Epiche le sue battaglie contro le peripatetiche nigeriane a colpi di flit sul treno, per le impronte digitali (anticipando di gran lunga Maroni), contro la Chiesa di Roma per la Chiesa del Nord (in questo caso, rara volta, suscitando l’ira di Bossi), contro quei «culi in aria” degli islamici, contro i venditori ambulanti e contro i poveracci che dormivano sotto i ponti. Strattonò per un braccio un ragazzo marocchino di dodici anni per consegnarlo ai carabinieri e fu condannato a pagare (nel 1994) 750mila lire di multa per violenza privata. Incendiò (nel 2000) i materassi di alcuni nordafricani e anche stavolta fu condannato: a due mesi e venti giorni di reclusione, commutati poi in tremila euro di multa, per l’aggravante della finalità di discriminazione. Inventò con Max Bastoni (non poteva trovare alleato più degno), le ronde padane, le camicie verdi, chiese le pallottole di gomma per i poliziotti, disse e smentì che «lo squadrismo padano deve usare il bastone contro gli immigrati».

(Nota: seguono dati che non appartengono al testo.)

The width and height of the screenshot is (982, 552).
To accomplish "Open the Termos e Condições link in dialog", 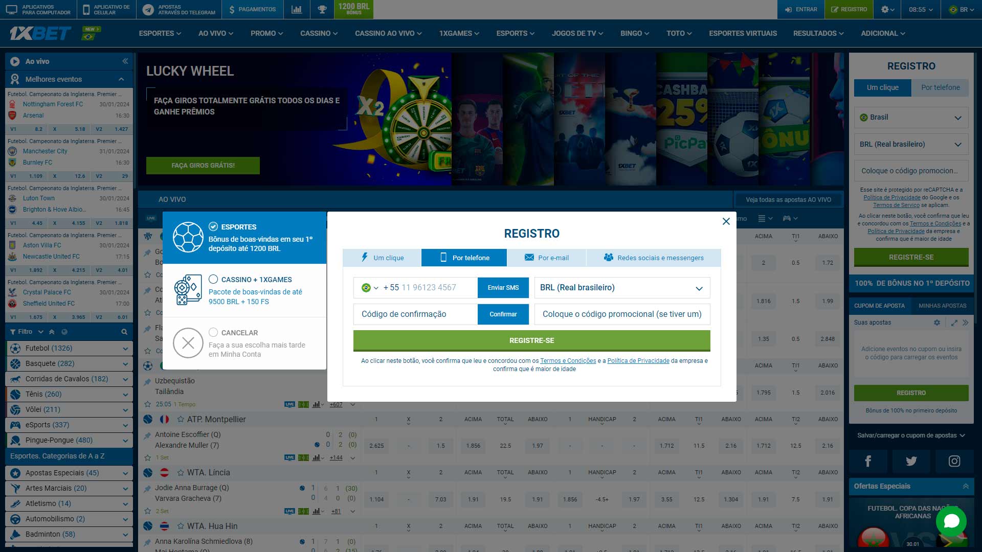I will (x=568, y=361).
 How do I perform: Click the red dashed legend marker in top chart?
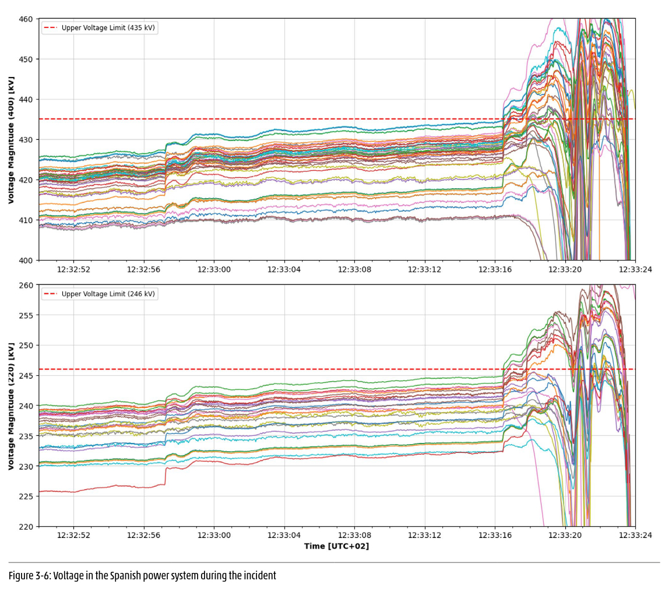[x=51, y=28]
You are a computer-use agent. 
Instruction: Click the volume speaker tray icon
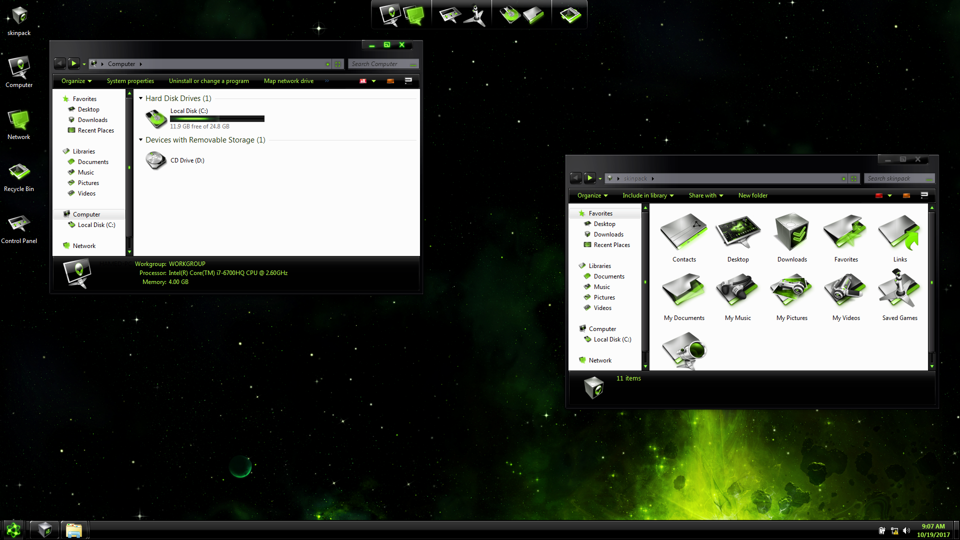(907, 531)
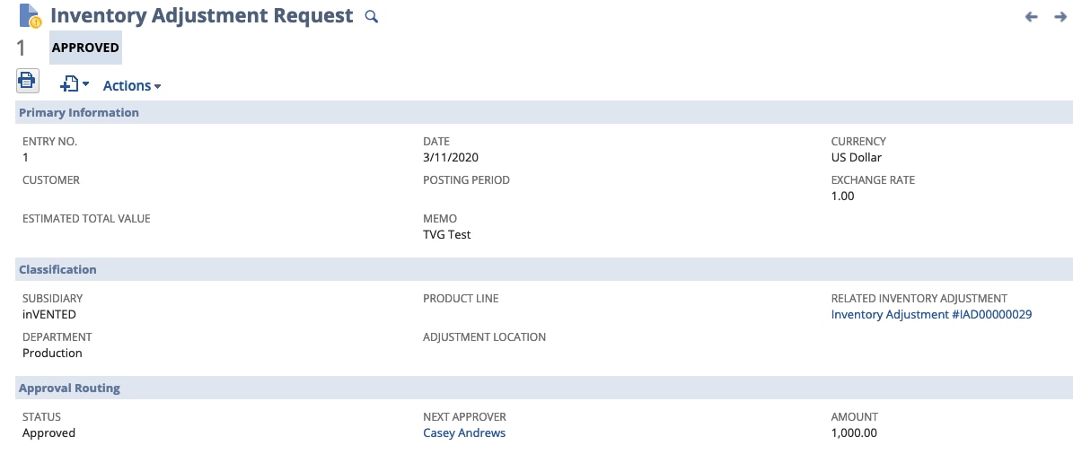
Task: Click the magnifier search icon beside the title
Action: click(372, 17)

Diego Novelli, che lo aveva conosciuto giovane consigliere comunale, ci ha lasciato di lui un ritratto persino benevolo: «L’uomo è un generoso, convinto delle sue idee, ha un grande disinteresse personale, tratti che costituiscono spesso le caratteristiche di tutte le forme di fanatismo». Fanatico, non c’è dubbio. Ma con moderazione calcolata, per sopravvivere (più longevo di Haider o di Le Pen). Con astuzia politica, con consumato mestiere dentro un partito che impone a tutti dei limiti e dove la fedeltà è un dogma. Altro che dibattito: quanti ne ha tolti di mezzo Bossi, avversari o presunti avversari, comunque ambiziosi. «Scarafaggi padani» li definiva Borghezio. La cui biografia politica non è un caso e neppure un episodio di folklore ma si ritaglia perfettamente tra le rovine della storia nazionale nazionale. Tra le rovine lui in fondo è rimasto in piedi, come gli «raccomandavano» gli scritti del maestro Julius Evola. Ci scandalizzavano le ronde o le impronte digitali, ma siamo stati lì lì perché diventassero pratiche di governo.

L’ultima battaglia Mario Borghezio l’ha guidata a Milano contro la moschea di viale Jenner: fazzolettone verde al collo, megafono in mano e via... Alla fine, come si è visto, la battaglia l’ha vinta proprio lui.